> Given exercise
Write out every line of the listing again, substituting "listed word" for "given word" and keeping everything else the same. Leave the pictures out of your answer.

> Item position entries
------------------------------------------------------------

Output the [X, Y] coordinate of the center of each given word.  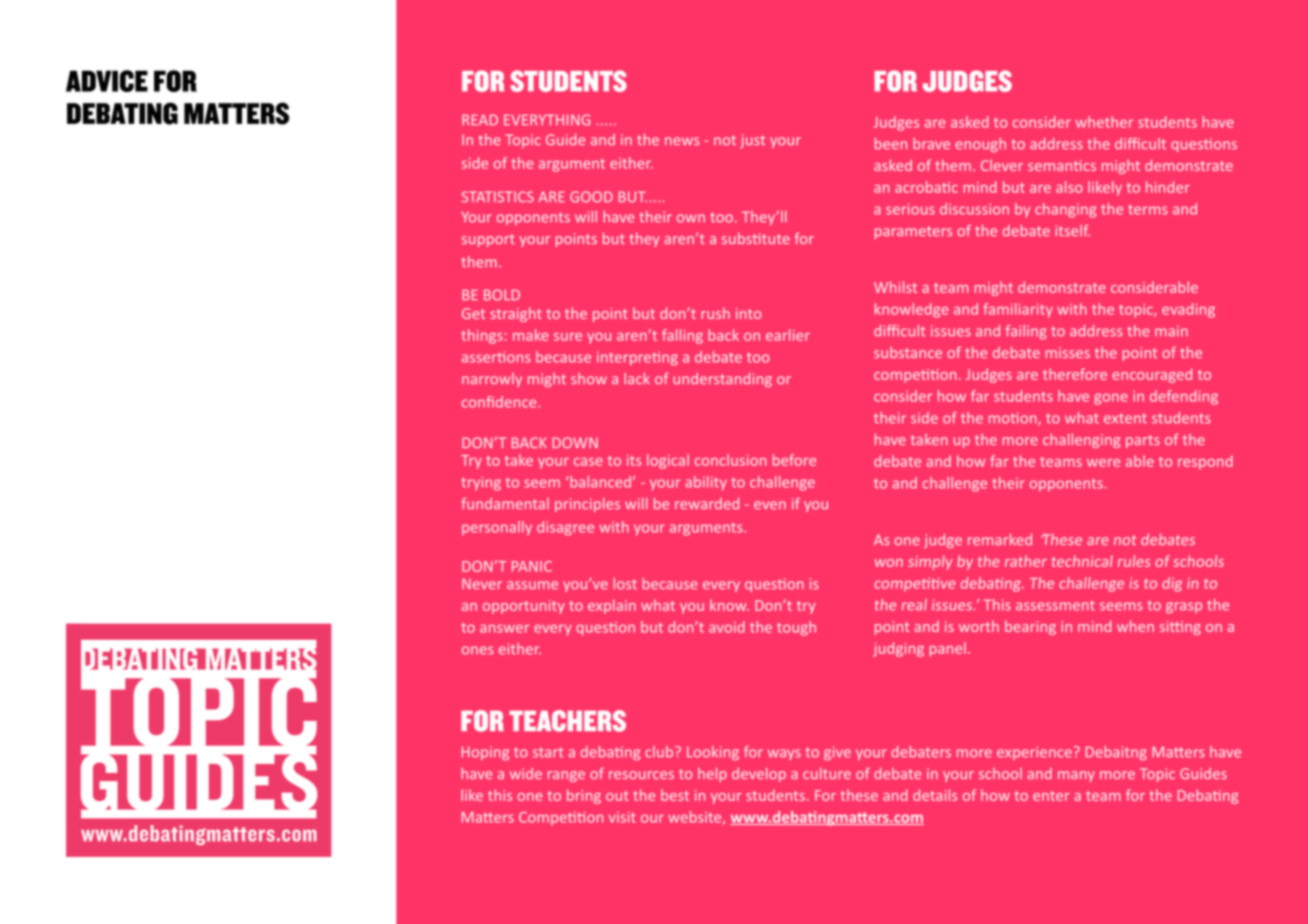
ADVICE [107, 81]
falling [682, 336]
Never [482, 584]
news [682, 141]
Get [473, 313]
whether [1104, 122]
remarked [1000, 540]
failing [1026, 332]
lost [625, 584]
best [675, 795]
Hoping [485, 753]
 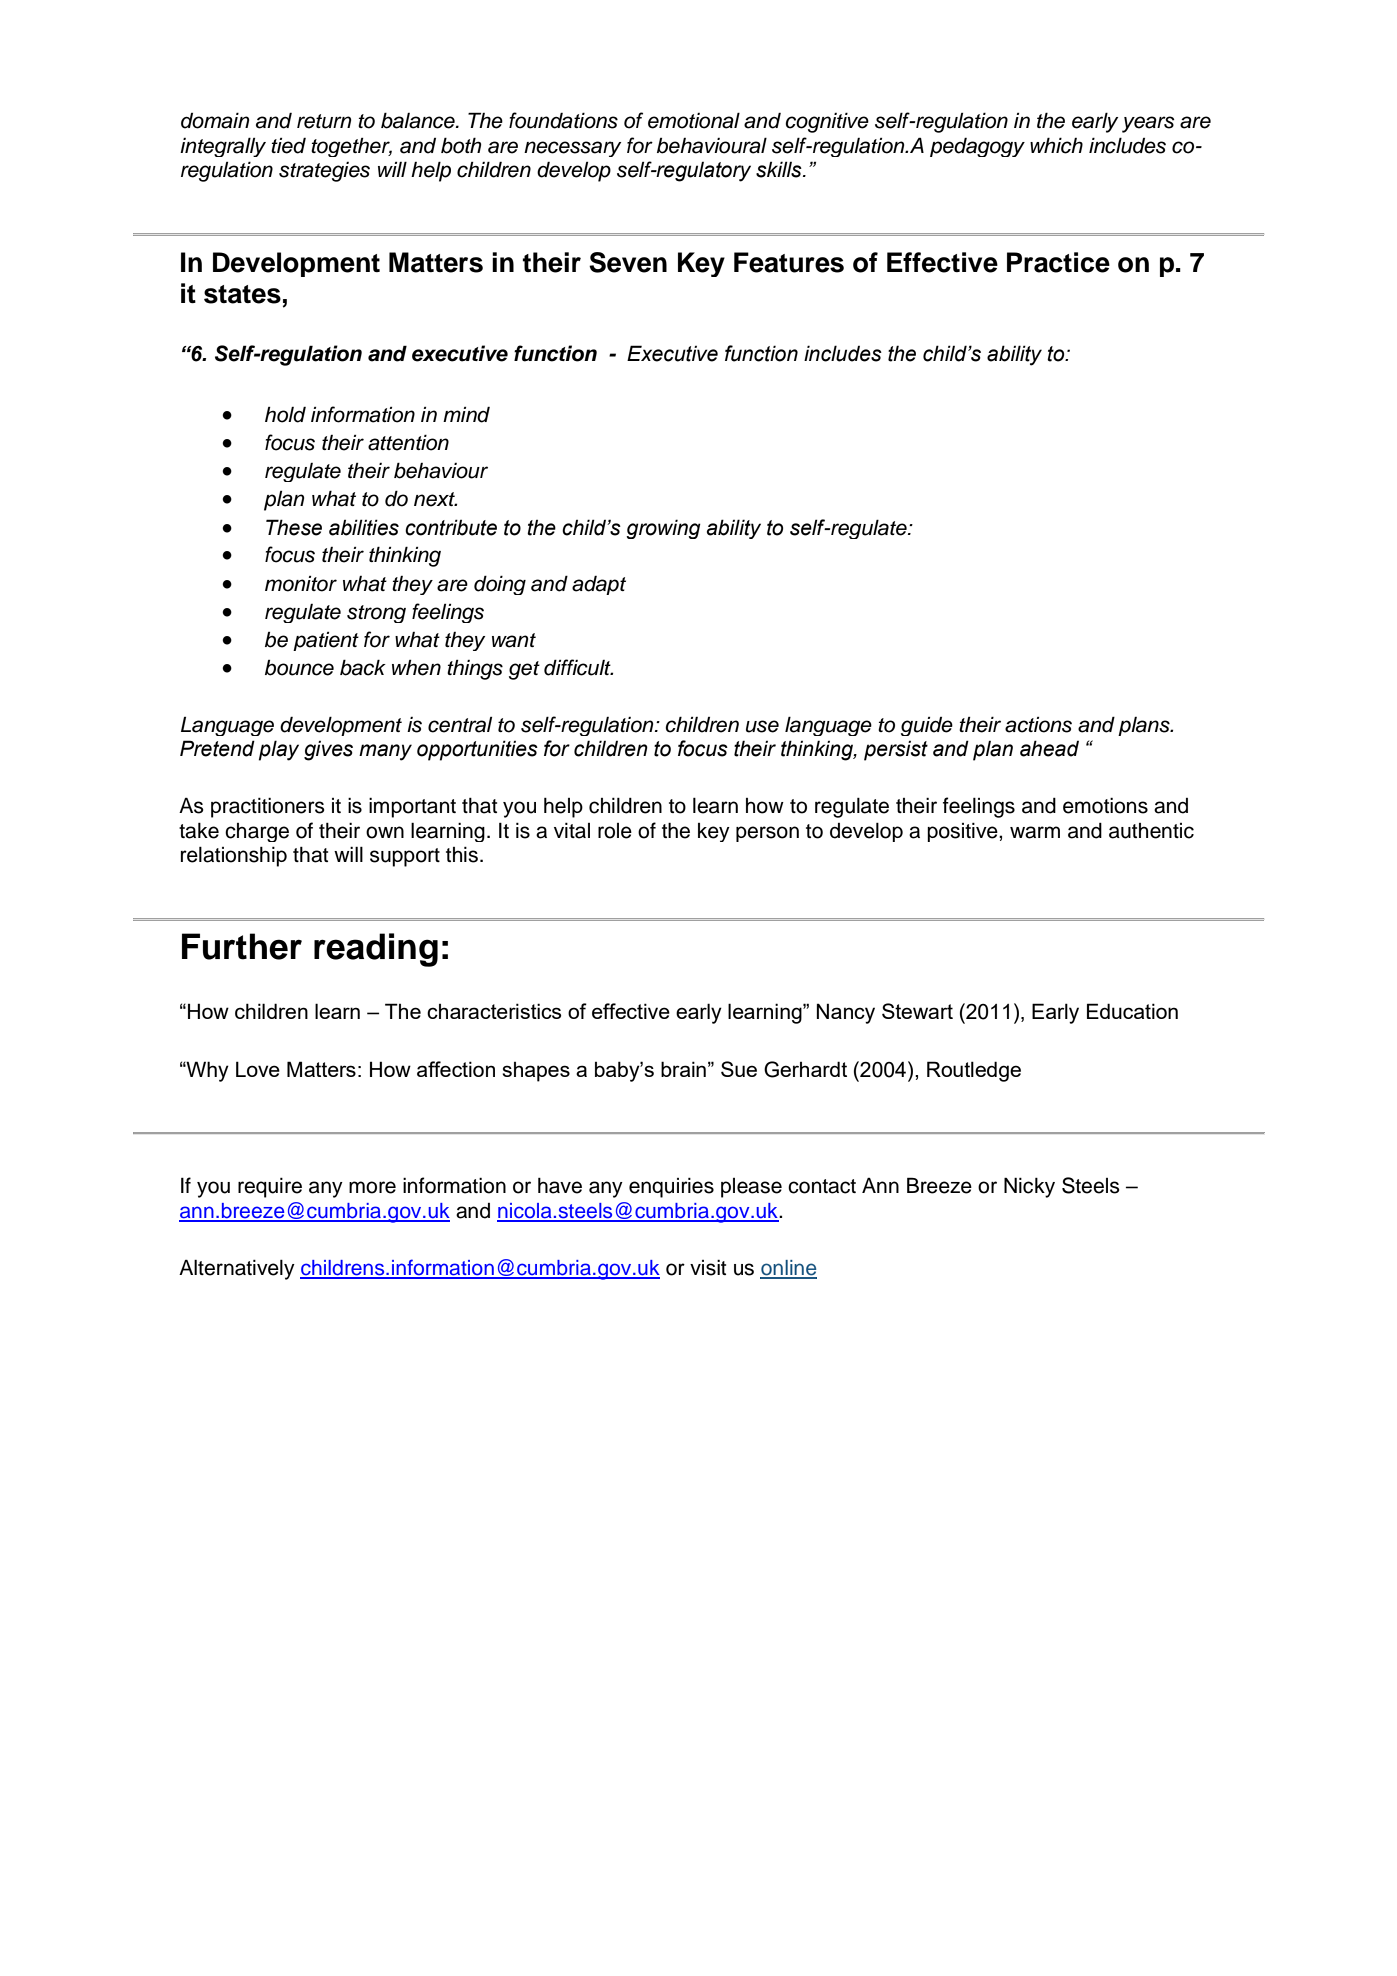 What do you see at coordinates (299, 668) in the screenshot?
I see `bounce` at bounding box center [299, 668].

------------------------------------------------------------

> Final result
Output the [X, Y] coordinate of the center of each listed word.  
ADVICE [107, 81]
falling [682, 336]
Never [482, 584]
news [682, 141]
Get [473, 313]
whether [1104, 122]
remarked [1000, 540]
failing [1026, 332]
lost [625, 584]
best [675, 795]
Hoping [485, 753]
  What do you see at coordinates (299, 668) in the screenshot?
I see `bounce` at bounding box center [299, 668].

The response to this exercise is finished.